After a long period in which munitions were almost an afterthought and sacrificed to pay for other priorities, the Air Force needs to focus on them in order to have the right “package” of capabilities for future conflicts, Chief of Staff Gen. Charles Q. Brown Jr. said June 7.
“I’ve watched this over probably the last seven or eight years,” Brown said at a Mitchell Institute for Aerospace Studies event. “It’s an area that we tend to not spend as much focus on and I think we need to. In some cases, because you don’t have a threat right on your doorstep, munitions aren’t high on your priority list. Well, that’s different now.“
The war in Ukraine has highlighted the urgent need to be able to surge production of munitions, Brown said, as has the National Security Strategy and reviews of U.S. military posture in places like the Korean Peninsula, where stockpiles of weapons in particular were scrutinized.
While fielding new platforms like the B-21 bomber is important, munitions are an area “we’ve got to pay attention to to ensure we bring those along,” Brown said.
The Mitchell Institute has published several studies of USAF munitions over the last few years and determined the service needs both longer-range weapons and far more of them if it is to have a chance of prevailing in a conflict in the Pacific, where there would be tens of thousands of potential targets.

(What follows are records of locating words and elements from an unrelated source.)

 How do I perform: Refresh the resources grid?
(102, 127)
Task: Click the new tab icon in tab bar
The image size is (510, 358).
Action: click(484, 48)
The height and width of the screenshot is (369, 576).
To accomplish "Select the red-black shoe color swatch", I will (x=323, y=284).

In its fiscal 2024 budget, the Air Force is seeking an increase in multiyear procurement of the AIM-120 AMRAAM air-to-air missile, the AGM-158 JASSM stealth ground-attack cruise missile, and its marine warfare variant, the Long-Range Anti-Ship Missile. All three are in production and have successors in the works.
“I believe that is just a start,” Brown said. “We’ve got to look at multi-year procurements, so that it helps give a predictable demand signal to industry.”
Indeed, Air Force officials have said in budget discussions there aren’t enough missiles on hand for a no-notice air campaign, and Pentagon acquisition and sustainment chief William LaPlante has warned that industry has been reluctant to invest in weapons manufacturing facilities and capacity because of uneven funding.
Companies need a clear business case—backed up by action—to convince their stockholders to underwrite more capacity, LaPlante has said.
“It’s not just the primes,” Brown said. “It’s all the [subcontractors] below them.” Without predictability, those companies can’t invest in capacity and workforce—sending a clear signal that weapons will be bought at a steady rate “helps us to be able to surge if we need to,” Brown added.
Likewise, Brown said partners and allies who have U.S.-type aircraft also have to have the munitions that go with them.
“We have to ensure that we have enough munitions on the shelf to support us and our allies and partners, and so that’s something that I think we need to continue to focus on and make sure we have a complete package of capability for our weapon systems,” he said.
New weapons like the B-21 won’t have the desired effect if they aren’t matched with munitions that take best advantage of their capabilities, Brown said.
“That’s an area that I do focus on, to ensure that we’re able to have the complete package,” he said. “And then on top of that, is how we use those bombers.” The Air Force needs to show it can put aircraft and munitions anywhere it needs but must also monitor adversaries like China to see if the message being sent is the one being received, Brown noted.
Similar to the munitions issue, Brown said industry also needs to see stability in spare parts funding so they can feel confident investing in new technologies and parts-making capacity.
Digital engineering, which is now becoming standard for all USAF programs, will help make parts easier and cheaper to make through 3-D printing, Brown said. The key is assessing the quality of printed parts and the confidence in that process to make flight-critical parts, he said.
At the same time, the Air Force aims to reduce the cost of weapon system sustainment through greater use of predictive maintenance, he said, wherein accumulated data on how a part performs in a fleet can save money and aircraft downtime by accurately predicting when it will need replacing.
“I think we have opportunity here,” Brown said. “Our Rapid Sustainment Office is taking a look at this as well, but to use the data to be a little more predictive in not only how we change the parts, but also work the supply chain.”